---------- Extracted entries
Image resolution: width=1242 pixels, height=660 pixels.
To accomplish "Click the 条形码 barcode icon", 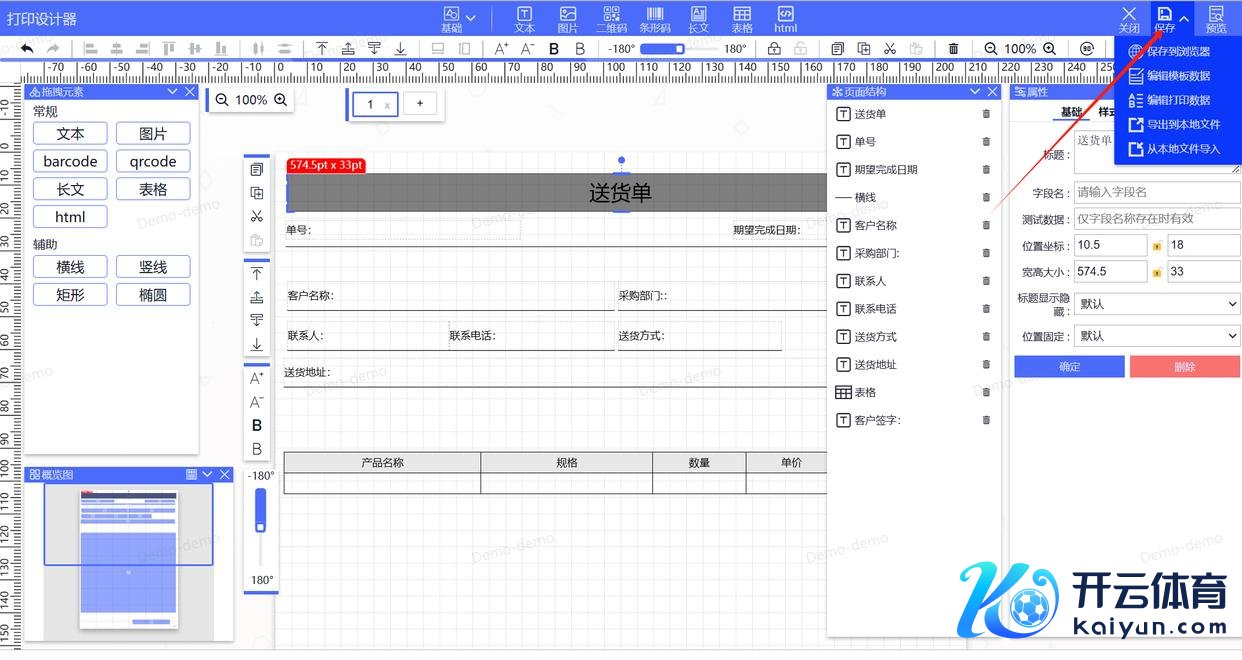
--------------------
---------- Extracted entries
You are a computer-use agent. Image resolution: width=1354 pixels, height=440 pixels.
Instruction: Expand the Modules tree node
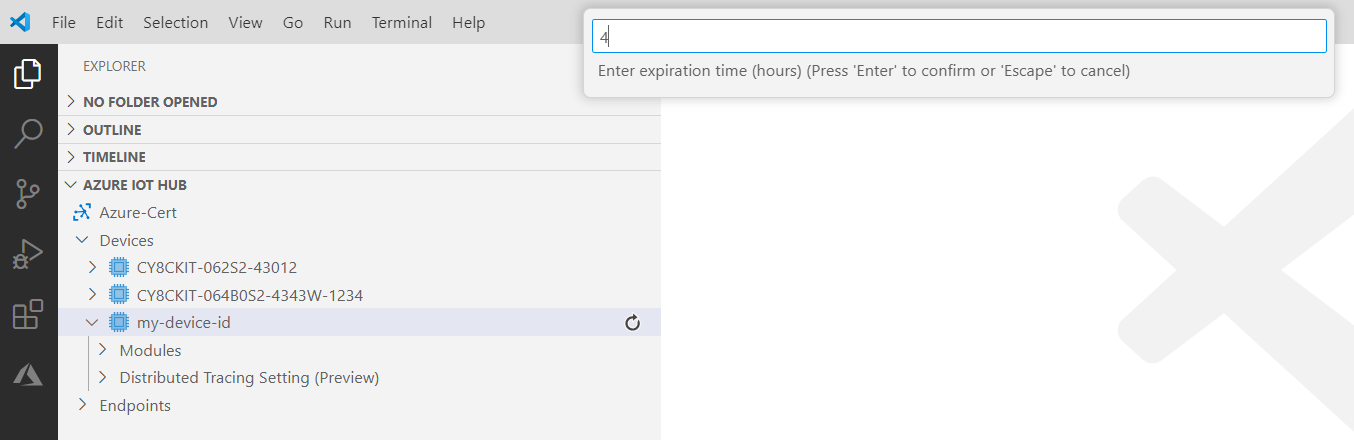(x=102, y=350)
--------------------
▶ Your goal: All lines above from the one containing "Image resolution: width=1242" up to and including the one containing "the 条形码 barcode" are to be set down exactly, and nothing else. Leave images out.

▶ Answer for the task:
Image resolution: width=1242 pixels, height=660 pixels.
To accomplish "Click the 条形码 barcode icon", 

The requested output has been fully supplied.